Many antique dealers, like us here at Nimbus, choose certain antiques for their unique stories; and because we love those items ourselves. There’s very often a tale behind an antique bookshelf, where a reputable dealer can shed some light on its provenance and the nature of its craftsmanship.
Best of all, an antique bookcase embodies an ongoing story down the centuries that you have now become a part of, simply by taking that beautiful bookcase into your home.
If you’re new to the world of antique furniture, then we’d highly recommend a few little fact-finding adventures between as many dealers and fairs as you can. This will give you a richer, fuller idea of the styles and design movements that define the great British antique scene – it’s a treasure trove!

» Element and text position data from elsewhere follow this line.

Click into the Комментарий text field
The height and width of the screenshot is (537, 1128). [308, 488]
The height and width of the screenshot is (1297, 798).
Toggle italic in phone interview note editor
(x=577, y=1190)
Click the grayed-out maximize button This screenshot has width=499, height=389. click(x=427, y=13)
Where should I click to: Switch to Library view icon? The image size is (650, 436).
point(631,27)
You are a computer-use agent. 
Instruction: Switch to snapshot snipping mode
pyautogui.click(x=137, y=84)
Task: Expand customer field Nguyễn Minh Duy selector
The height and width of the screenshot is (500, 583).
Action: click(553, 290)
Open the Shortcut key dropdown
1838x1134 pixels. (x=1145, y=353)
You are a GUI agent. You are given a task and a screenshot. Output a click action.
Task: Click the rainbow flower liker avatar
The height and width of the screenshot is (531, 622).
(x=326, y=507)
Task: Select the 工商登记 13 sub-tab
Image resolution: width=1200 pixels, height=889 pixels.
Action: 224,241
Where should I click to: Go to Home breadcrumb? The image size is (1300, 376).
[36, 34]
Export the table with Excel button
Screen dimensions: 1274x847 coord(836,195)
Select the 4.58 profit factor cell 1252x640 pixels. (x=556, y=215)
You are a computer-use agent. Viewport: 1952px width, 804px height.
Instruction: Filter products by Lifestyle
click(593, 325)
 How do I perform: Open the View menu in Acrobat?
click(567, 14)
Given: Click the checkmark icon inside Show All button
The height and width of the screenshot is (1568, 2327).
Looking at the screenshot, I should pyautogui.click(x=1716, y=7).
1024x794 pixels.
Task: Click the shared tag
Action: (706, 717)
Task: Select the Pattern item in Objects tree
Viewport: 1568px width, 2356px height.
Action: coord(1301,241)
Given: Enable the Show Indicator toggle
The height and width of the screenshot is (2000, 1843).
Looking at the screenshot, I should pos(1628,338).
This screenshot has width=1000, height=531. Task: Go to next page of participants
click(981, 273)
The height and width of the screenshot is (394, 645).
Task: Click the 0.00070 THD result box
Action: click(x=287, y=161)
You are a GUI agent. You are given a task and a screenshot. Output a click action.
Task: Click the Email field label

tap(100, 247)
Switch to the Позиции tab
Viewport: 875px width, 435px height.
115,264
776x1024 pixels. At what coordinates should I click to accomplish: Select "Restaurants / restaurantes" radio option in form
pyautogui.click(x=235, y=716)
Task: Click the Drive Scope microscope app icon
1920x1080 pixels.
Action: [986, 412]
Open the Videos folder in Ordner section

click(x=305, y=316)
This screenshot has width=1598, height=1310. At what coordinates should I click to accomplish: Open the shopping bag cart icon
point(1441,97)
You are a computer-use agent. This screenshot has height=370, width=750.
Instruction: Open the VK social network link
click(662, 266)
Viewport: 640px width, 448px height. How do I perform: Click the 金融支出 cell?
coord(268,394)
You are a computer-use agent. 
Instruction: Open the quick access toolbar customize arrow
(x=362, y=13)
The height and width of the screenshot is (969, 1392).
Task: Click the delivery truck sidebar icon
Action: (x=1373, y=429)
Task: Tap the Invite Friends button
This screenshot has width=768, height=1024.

If, however, you’re ready to settle on a particular style for your antique bookcase, then a specialist antique dealer (like ourselves) would be the best way to find a fuller, more specific range all in one place – without the added pressure of buyer competition that tends to characterise antique events.
Instead, browsing an antique showroom at your leisure gives you all the time in the world to ask questions of a dedicated specialist in a particular field of antiques, and we’d always recommend that you ask plenty of questions before you buy!
Antique bookcases, well-stocked and cared for throughout the decades, amount to a personal distillation of knowledge, good taste and a love of the written word. And love is really the crux of it; since the best advice we can give you is only to buy an antique bookcase that you truly fall in love with!